Templar Silks by Elizabeth Chadwick




Templar Silks by Elizabeth Chadwick
Sourcebooks Landmark, June 4 2019 USA edition
Historical Fiction, Medieval
Review copy via NetGalley


A new historical fiction masterpiece from highly acclaimed, New York Times bestselling, Elizabeth Chadwick!
England, 1219. Lying on his deathbed, William Marshal, England’s greatest knight, realizes it is time to fulfill his vow to the Templars and become a monk of their order for eternity.
As he waits for his sacred burial shrouds to return, he looks back upon his long-ago pilgrimage with his brother Ancel, and the sacred mission entrusted to them—to bear the cloak of their dead young lord to Jerusalem and lay it on Christ’s tomb in the Church of the Holy Sepulcher. The third story in a tale of deadly politics, devious scheming, and the lusts of powerful men and women at rule, Templar Silks is the tale of one man attempting to uphold his honor and his life to become England’s greatest knight.


Read my reviews of Elizabeth Chadwick's other works here. An author guest blog is also available here and another here and here.

The Winter Crown
The Summer Queen
Lords of The White Castle
Shadows and Strongholds
A Place Beyond Courage
To Defy A King
The Scarlet Lion
The Greatest Knight


As you can tell from the list of links here Elizabeth Chadwick is a favorite author, and I have read at least one more that I never reviewed here which means this is about the tenth Chadwick novel that I have read. The author has a reputation for meticulous details and an obvious passion about what she writes. A favorite character, William Marshal, is featured in several of her other historical novels and the author has created quite a following for Marshal himself, so this one should be a no-brainer.

Unfortunately for me this is not one of my favorites from the author as it truly focuses on a limited scope of Marshal's pilgrimage to Jerusalem which is something she had not been able to fit into the other novels - which would have been specifically about England and the troubles of King Henry and Queen Eleanor of Aquitaine.

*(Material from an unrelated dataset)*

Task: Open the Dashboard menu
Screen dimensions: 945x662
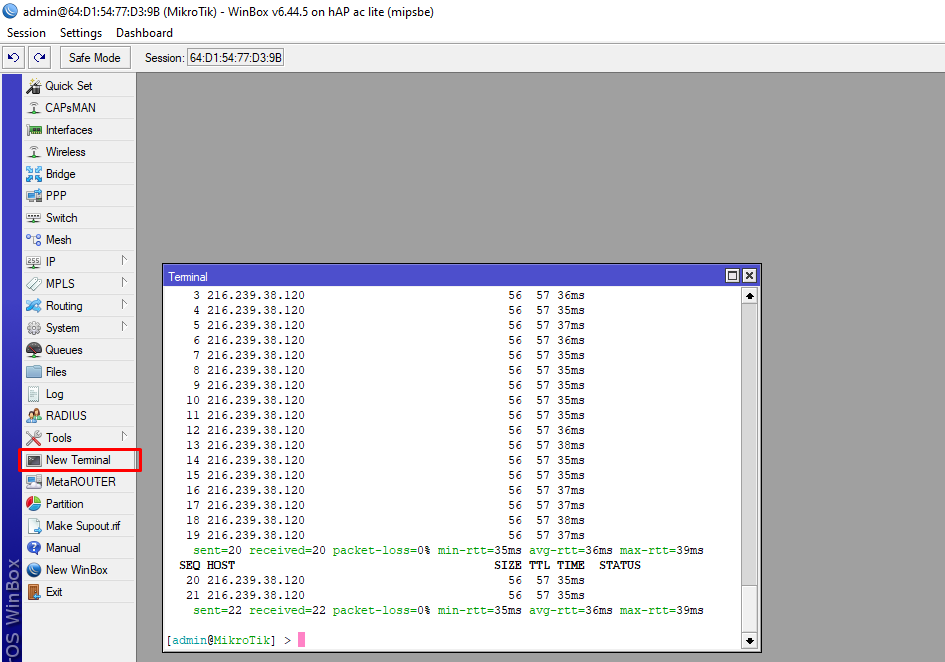Action: click(x=144, y=33)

This novel is much more of a character study of William Marshal and his immediate relations who were with him on the journey to Jerusalem and who he met there. I found it slow going and was not very interested in William's love affair with a powerful man's mistress but found myself wishing for more direction towards his brother Ancel who truly seemed to be the humble hero in this telling. I am very aware I am in the minority of Elizabeth Chadwick followers and I will still be eager to read the rest of Chadwick's work, this one just was not a favorite for me. I prefer her writing to be more on the saga-like historicals which were broader storylines on a particular medieval time period with multiple warring families and lots of court intrigues and arranged political marriages. This novel did not interest me in particular so much that I even skimmed some pages of the very descriptive and detailed thoughts of William Marshal as he struggled between who to trust along his journey.